Ask HN: Who's Hiring? - bayprogrammer

Been a while since I've seen a new HN hiring thread. As always, if you need someone to work onsite, please make sure to list a location.
======
vitovito
You don't often get the chance to build the infrastructure for a site that
will (re)launch and have to immediately serve two million-plus users, handle a
never-ending influx of real-time data from those users' actions, and support
commenting, moderation and relationships across all of them and their actions.

That's the web site for Bioware's new Star Wars MMO, set in the KOTOR
timeline: <http://www.swtor.com/>

Integrating live game data. Feeding it to the web. Letting people go crazy
with user-generated content on it. For the two million players that EA wants,
just to start. On Drupal 7.

The community is already huge. It's one of the biggest Drupal sites ever, and
it's getting bigger every day. Come help me work on it.

BioWare is still looking for _three_ senior Drupal or PHP developers, as well
as a graphic artist and an HTML/CSS/JS developer, in Austin, TX.

* REQUIREMENT 1 *
Copy out the rows from the line containing "Task: Click the Recall button" through the last row, including both ends.

* LISTING *
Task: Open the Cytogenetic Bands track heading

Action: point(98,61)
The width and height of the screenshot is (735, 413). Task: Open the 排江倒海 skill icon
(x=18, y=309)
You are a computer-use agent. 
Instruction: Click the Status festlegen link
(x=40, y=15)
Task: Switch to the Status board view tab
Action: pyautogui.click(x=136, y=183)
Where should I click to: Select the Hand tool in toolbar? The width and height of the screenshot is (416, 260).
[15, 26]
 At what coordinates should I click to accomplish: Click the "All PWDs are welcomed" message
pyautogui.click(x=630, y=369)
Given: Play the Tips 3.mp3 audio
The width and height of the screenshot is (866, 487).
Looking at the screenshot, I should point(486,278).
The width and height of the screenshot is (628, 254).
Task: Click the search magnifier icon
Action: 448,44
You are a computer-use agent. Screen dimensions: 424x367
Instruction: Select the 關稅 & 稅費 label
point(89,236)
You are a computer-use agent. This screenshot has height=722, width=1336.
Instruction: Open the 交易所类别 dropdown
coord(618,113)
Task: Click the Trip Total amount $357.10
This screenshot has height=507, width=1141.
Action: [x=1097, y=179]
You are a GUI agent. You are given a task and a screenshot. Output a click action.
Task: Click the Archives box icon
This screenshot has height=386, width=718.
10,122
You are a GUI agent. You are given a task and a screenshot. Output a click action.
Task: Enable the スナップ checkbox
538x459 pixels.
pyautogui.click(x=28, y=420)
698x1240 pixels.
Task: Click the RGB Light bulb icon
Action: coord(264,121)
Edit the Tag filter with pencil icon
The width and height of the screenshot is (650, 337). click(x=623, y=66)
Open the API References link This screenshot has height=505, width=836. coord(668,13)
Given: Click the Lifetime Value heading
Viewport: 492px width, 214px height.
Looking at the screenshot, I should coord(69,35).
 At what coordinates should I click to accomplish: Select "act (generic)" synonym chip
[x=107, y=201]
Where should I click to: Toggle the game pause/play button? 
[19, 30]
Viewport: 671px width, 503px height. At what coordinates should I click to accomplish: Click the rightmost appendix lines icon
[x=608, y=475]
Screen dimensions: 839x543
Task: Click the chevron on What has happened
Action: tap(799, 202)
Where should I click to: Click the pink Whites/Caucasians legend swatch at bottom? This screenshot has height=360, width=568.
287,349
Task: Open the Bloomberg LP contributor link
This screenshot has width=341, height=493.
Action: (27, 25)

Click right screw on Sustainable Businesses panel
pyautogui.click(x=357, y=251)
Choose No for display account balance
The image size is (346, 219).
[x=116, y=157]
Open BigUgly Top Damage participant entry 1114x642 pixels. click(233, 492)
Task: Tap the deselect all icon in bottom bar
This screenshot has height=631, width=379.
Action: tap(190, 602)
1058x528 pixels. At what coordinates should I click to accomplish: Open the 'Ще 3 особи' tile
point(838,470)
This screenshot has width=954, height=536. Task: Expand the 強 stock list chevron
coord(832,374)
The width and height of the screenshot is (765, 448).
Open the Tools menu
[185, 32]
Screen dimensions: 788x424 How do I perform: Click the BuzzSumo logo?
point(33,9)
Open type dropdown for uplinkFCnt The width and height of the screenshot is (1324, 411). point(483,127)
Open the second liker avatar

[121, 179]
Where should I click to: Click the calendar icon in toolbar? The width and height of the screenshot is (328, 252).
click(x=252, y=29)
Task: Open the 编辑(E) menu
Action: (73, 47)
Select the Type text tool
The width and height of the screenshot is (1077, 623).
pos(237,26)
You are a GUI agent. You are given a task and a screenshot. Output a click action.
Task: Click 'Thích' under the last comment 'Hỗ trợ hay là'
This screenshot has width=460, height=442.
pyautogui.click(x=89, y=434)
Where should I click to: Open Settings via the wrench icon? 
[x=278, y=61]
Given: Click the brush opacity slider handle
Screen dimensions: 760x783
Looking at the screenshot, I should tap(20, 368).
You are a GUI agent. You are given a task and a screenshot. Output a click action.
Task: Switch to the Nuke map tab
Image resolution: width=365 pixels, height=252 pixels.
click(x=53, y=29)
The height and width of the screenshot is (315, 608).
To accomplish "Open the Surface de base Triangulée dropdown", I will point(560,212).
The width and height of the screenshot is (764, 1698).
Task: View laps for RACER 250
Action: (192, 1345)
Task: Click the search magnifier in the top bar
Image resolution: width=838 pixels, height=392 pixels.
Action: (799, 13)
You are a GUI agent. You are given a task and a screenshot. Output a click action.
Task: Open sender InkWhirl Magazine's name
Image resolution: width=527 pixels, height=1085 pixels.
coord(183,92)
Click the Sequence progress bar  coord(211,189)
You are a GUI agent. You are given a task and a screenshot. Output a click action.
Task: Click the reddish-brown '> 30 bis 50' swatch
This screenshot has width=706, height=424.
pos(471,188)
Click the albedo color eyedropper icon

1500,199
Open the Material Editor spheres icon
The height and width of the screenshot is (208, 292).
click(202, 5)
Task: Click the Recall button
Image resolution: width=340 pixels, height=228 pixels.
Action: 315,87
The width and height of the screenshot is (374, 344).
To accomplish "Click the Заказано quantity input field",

* REQUIREMENT 2 *
Using the hiring thread, answer these questions:
(a) What software is the Star Wars site built on?
(b) How many senior developers is BioWare still looking for?
(c) In what city are the jobs located?

* RESPONSE 1 *
Task: Click the Recall button
Image resolution: width=340 pixels, height=228 pixels.
Action: 315,87
The width and height of the screenshot is (374, 344).
To accomplish "Click the Заказано quantity input field",

* RESPONSE 2 *
(a) Drupal 7
(b) Three (Drupal or PHP)
(c) Austin, TX